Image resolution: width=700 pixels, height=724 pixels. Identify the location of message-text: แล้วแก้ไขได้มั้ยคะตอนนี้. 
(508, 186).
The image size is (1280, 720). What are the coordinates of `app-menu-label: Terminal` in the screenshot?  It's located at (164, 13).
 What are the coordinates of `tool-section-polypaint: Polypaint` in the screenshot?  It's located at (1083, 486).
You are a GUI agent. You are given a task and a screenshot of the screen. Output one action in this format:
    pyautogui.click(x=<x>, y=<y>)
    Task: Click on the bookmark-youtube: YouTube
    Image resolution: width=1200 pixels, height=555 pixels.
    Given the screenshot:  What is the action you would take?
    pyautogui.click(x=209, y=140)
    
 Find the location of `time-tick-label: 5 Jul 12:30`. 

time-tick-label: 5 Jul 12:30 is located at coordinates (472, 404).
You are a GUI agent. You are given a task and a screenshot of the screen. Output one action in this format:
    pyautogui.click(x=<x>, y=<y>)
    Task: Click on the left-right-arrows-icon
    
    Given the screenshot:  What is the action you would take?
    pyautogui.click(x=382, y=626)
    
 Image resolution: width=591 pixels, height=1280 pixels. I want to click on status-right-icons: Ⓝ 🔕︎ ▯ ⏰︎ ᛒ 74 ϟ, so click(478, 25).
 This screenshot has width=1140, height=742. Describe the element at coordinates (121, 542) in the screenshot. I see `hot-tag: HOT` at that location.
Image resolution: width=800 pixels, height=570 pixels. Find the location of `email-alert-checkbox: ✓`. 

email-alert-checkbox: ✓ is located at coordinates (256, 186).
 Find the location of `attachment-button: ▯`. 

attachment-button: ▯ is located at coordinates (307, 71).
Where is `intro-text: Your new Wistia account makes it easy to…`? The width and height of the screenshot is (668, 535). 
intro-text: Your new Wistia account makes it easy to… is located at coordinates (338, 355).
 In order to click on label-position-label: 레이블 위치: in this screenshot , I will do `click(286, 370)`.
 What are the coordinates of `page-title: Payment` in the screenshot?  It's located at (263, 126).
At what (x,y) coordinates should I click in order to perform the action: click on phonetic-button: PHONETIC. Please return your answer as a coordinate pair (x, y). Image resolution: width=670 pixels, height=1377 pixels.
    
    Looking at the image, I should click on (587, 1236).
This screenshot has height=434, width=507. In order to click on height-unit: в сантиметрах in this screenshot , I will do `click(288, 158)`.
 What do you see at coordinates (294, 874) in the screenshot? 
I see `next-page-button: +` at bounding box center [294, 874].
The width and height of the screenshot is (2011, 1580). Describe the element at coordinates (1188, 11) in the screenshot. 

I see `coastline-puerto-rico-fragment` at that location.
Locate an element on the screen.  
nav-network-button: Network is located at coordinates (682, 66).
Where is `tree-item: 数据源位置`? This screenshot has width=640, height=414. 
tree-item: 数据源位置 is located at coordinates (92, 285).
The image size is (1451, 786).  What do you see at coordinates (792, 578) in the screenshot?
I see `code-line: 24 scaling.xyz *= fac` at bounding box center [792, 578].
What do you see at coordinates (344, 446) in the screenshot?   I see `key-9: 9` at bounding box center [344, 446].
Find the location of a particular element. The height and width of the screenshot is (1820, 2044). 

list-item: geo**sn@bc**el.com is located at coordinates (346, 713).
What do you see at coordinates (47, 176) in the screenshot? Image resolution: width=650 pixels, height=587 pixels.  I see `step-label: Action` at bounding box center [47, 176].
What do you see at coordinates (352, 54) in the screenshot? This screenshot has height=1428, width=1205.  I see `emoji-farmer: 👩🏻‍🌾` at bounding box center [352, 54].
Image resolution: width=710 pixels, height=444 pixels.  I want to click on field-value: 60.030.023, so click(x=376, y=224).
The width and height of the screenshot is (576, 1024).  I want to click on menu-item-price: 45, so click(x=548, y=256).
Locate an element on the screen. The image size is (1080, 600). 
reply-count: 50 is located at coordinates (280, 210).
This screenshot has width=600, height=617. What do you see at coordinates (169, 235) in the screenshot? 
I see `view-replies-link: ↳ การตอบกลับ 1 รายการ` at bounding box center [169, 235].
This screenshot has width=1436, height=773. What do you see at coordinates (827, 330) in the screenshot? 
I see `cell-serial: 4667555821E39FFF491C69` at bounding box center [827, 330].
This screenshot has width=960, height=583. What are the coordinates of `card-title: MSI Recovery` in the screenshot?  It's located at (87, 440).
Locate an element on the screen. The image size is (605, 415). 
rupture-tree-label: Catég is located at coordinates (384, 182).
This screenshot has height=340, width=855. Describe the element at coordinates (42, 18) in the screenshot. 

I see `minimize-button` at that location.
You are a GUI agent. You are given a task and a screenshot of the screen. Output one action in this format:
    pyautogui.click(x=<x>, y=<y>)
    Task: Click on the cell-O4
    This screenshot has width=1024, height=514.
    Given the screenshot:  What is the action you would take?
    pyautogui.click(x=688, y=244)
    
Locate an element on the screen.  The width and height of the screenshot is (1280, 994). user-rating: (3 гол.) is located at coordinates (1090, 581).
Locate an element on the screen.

########################################

Starting at the beginning of the material and ending at the line that contains "at (1083, 486).", put those lines into a numbered list, omitting any blank lines.

1. Image resolution: width=700 pixels, height=724 pixels. Identify the location of message-text: แล้วแก้ไขได้มั้ยคะตอนนี้. 
2. (508, 186).
3. The image size is (1280, 720). What are the coordinates of `app-menu-label: Terminal` in the screenshot?  It's located at (164, 13).
4.  What are the coordinates of `tool-section-polypaint: Polypaint` in the screenshot?  It's located at (1083, 486).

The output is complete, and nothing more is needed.